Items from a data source
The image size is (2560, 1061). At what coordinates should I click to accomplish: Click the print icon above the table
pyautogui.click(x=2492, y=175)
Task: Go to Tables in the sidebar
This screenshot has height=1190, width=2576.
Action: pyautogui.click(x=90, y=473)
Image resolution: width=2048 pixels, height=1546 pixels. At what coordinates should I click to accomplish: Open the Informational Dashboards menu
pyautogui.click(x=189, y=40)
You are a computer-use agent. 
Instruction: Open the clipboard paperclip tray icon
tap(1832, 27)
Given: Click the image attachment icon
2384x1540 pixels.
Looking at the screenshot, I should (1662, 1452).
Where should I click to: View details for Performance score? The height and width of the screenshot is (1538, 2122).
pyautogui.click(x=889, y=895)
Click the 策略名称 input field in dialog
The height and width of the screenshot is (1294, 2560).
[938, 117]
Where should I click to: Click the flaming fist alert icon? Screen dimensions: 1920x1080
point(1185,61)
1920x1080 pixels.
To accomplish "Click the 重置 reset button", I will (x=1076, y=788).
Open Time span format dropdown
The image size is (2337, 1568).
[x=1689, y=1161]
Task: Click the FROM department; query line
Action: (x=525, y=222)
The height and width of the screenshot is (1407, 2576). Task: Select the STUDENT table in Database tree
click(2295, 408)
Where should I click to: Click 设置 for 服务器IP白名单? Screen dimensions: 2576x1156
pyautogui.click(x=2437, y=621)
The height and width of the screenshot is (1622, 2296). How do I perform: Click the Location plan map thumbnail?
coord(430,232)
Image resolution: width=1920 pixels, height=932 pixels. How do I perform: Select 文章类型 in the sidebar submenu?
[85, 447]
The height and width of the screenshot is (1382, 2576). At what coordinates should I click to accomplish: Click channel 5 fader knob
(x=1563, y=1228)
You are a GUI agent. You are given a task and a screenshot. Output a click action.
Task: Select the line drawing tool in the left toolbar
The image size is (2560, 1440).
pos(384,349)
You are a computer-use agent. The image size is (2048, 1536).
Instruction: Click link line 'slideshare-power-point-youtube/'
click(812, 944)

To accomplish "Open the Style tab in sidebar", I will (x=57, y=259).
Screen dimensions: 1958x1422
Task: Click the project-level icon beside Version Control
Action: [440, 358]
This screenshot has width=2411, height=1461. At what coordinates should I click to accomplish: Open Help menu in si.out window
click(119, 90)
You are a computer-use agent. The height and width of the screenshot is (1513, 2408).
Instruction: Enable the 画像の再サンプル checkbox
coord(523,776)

What you will do:
Without changing a word, write out each entry again.

Answer for this exercise:
The image size is (2560, 1061). At what coordinates should I click to accomplish: Click the print icon above the table
pyautogui.click(x=2492, y=175)
Task: Go to Tables in the sidebar
This screenshot has height=1190, width=2576.
Action: pyautogui.click(x=90, y=473)
Image resolution: width=2048 pixels, height=1546 pixels. At what coordinates should I click to accomplish: Open the Informational Dashboards menu
pyautogui.click(x=189, y=40)
You are a computer-use agent. 
Instruction: Open the clipboard paperclip tray icon
tap(1832, 27)
Given: Click the image attachment icon
2384x1540 pixels.
Looking at the screenshot, I should (1662, 1452).
Where should I click to: View details for Performance score? The height and width of the screenshot is (1538, 2122).
pyautogui.click(x=889, y=895)
Click the 策略名称 input field in dialog
The height and width of the screenshot is (1294, 2560).
[938, 117]
Where should I click to: Click the flaming fist alert icon? Screen dimensions: 1920x1080
point(1185,61)
1920x1080 pixels.
To accomplish "Click the 重置 reset button", I will (x=1076, y=788).
Open Time span format dropdown
The image size is (2337, 1568).
[x=1689, y=1161]
Task: Click the FROM department; query line
Action: (x=525, y=222)
The height and width of the screenshot is (1407, 2576). Task: Select the STUDENT table in Database tree
click(2295, 408)
Where should I click to: Click 设置 for 服务器IP白名单? Screen dimensions: 2576x1156
pyautogui.click(x=2437, y=621)
The height and width of the screenshot is (1622, 2296). How do I perform: Click the Location plan map thumbnail?
coord(430,232)
Image resolution: width=1920 pixels, height=932 pixels. How do I perform: Select 文章类型 in the sidebar submenu?
[85, 447]
The height and width of the screenshot is (1382, 2576). At what coordinates should I click to accomplish: Click channel 5 fader knob
(x=1563, y=1228)
You are a GUI agent. You are given a task and a screenshot. Output a click action.
Task: Select the line drawing tool in the left toolbar
The image size is (2560, 1440).
pos(384,349)
You are a computer-use agent. The image size is (2048, 1536).
Instruction: Click link line 'slideshare-power-point-youtube/'
click(812, 944)

To accomplish "Open the Style tab in sidebar", I will (x=57, y=259).
Screen dimensions: 1958x1422
Task: Click the project-level icon beside Version Control
Action: [440, 358]
This screenshot has width=2411, height=1461. At what coordinates should I click to accomplish: Open Help menu in si.out window
click(119, 90)
You are a computer-use agent. The height and width of the screenshot is (1513, 2408).
Instruction: Enable the 画像の再サンプル checkbox
coord(523,776)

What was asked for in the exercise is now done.